Consider a resource graph with author, post, meta, tag, and tag/name associated with each. Name this resource graph post-tree and specify a hyperreference href in the `#[Link]’ attribute of each resource.

The first starting point, the author resource, has a hyperlink to the post resource. 1:n relationship.

#[Link(crawl: "post-tree", rel: "post", href: "app://self/post?author_id={id}")]
public function onGet($id = null)

The post resource has hyperlinks to the meta and tag resources. 1:n relationship.

#[Link(crawl: "post-tree", rel: "meta", href: "app://self/meta?post_id={id}")]
#[Link(crawl: "post-tree", rel: "tag", href: "app://self/tag?post_id={id}")]
public function onGet($author_id)
{

A tag resource is just an ID with a hyperlink to the corresponding tag/name resource. 1:1 relationship.

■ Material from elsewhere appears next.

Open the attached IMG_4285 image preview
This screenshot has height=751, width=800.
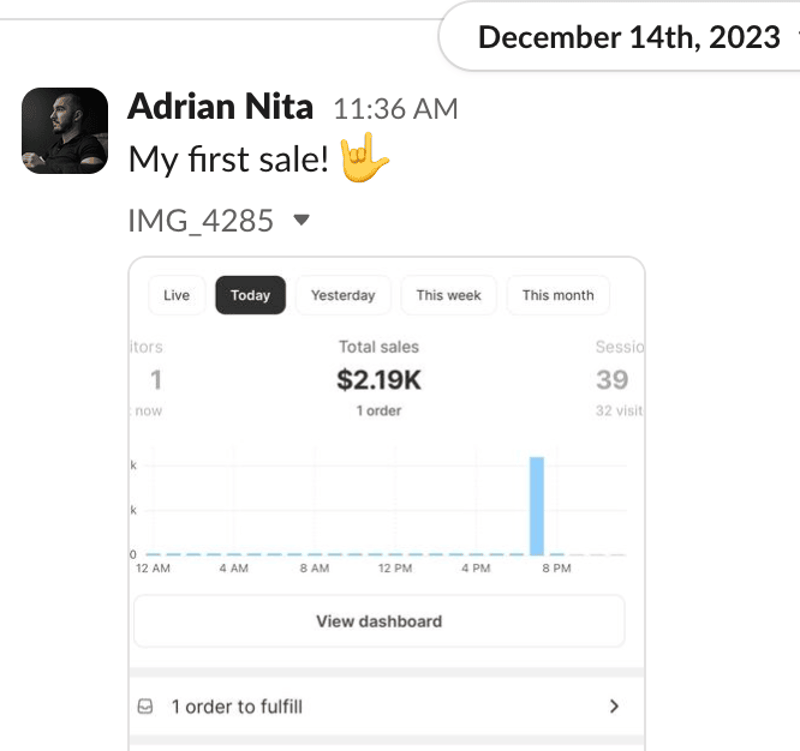[387, 503]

#[Link(crawl:"post-tree", rel:"tag_name", href:"app://self/tag/name?tag_id={tag_id}")]
public function onGet($post_id)

Each is now connected. Request with a crawl name.

$graph = $resource
  ->get
  ->uri('app://self/marshal/author')
  ->linkCrawl('post-tree')
  ->eager
  ->request();

When a resource client finds a crawl name specified in the #[Link] attribute, it creates a resource graph by connecting resources by their rel names.

var_export($graph->body);

array (
    0 =>
    array (
        'name' => 'Athos',
        'post' =>
        array (
            0 =>
            array (
                'author_id' => '1',
                'body' => 'Anna post #1',
                'meta' =>
                array (
                    0 =>
                    array (
                        'data' => 'meta 1',
                    ),
                ),
                'tag' =>
                array (
                    0 =>
                    array (
                        'tag_name' =>
                        array (
                            0 =>
                            array (
                                'name' => 'zim',
                            ),
                        ),
                    ),
 ...
  1. out-bound links e.g.) html can link to other related html. 

  2. embedded links Example: html can embed independent image resources. 

  3. This is similar to an object graph where the dependency tree is a graph in DI.